This lesson is in the early stages of development (Alpha version)

The Unix Shell

Overview

Teaching: 60 min
Exercises: 15 min
Questions
  • What is a command shell and why would I use one?

  • How can I move around on my computer?

  • How can I see what files and directories I have?

  • How can I specify the location of a file or directory on my computer?

  • How can I create, copy, and delete files and directories?

  • How can I edit files?

Objectives
  • Explain how the shell relates to users’ programs.

  • Explain when and why command-line interfaces should be used instead of graphical interfaces.

  • Construct absolute and relative paths that identify specific files and directories.

  • Demonstrate the use of tab completion and explain its advantages.

  • Create a directory hierarchy that matches a given diagram.

  • Create files in the directory hierarchy using an editor or by copying and renaming existing files.

  • Delete, copy, and move specified files and/or directories.

Contents

  1. Introducing the Shell
  2. Working with files and directories
  3. History
  4. Glossary of terms

Introducing the Shell

Back to top

Motivation

Back to top

Usually you move around your computer and run programs through graphical user interfaces (GUIs). For example, Finder for Mac and Explorer for Windows. These GUIs are convenient because you can use your mouse to navigate to different folders and open different files. However, there are some things you simply can’t do from these GUIs.

The Unix Shell (or the command line) allows you to do everything you would do through Finder/Explorer, and a lot more. But it’s so scary! I thought so at first, too. Since then, I’ve learned that it’s just another way to navigate your computer and run programs, and it can be super useful for your work. For instance, you can use it to combine existing tools into a pipeline to automate analyses, you can write a script to do things for you and improve reproducibility, you can interact with remote machines and supercomputers that are far away from you, and sometimes it’s the only option for the program you want to run.

We’re going to use it to:

  1. Organize our R code and plots from the R plotting lesson.
  2. Perform version control using git during the rest of the workshop.

What the Shell looks like

Back to top

When you open up the terminal for the first time, it can look pretty scary - it’s basically just a blank screen. Don’t worry - we’ll take you through how to use it step by step.

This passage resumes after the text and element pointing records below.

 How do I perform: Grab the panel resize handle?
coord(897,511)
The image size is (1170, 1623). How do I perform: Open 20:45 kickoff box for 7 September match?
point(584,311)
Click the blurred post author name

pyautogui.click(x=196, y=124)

The first line of the shell shows a prompt - the shell is waiting for an input. When you’re following along in the lesson, don’t type the prompt when typing commands. To make the prompt the same for all of us, run these commands:

PS1_A=$PS1
PS1='$ '
#PS1=$PS1_A # Remove the leading "#" and execute this line to restore your original prompt.

Tree Structure

Back to top

The first thing we need to learn when using the shell is how to get around our computer. The shell folder (directory) structure is the same file structure as you’re used to. We call the way that different directories are nested the “directory tree”. You start at the root directory (/) and you can move “up” and “down” the tree. Here’s an example:

Directory Tree

Now that we understand directory trees a bit, let’s check it out from the command line. We can see where we are by using the command pwd which stands for “print working directory”, or the directory we are currently in:

pwd
/home/USERNAME/

Congrats! You just ran your first command from the command line. The output is a file path to a location (a directory) on your computer.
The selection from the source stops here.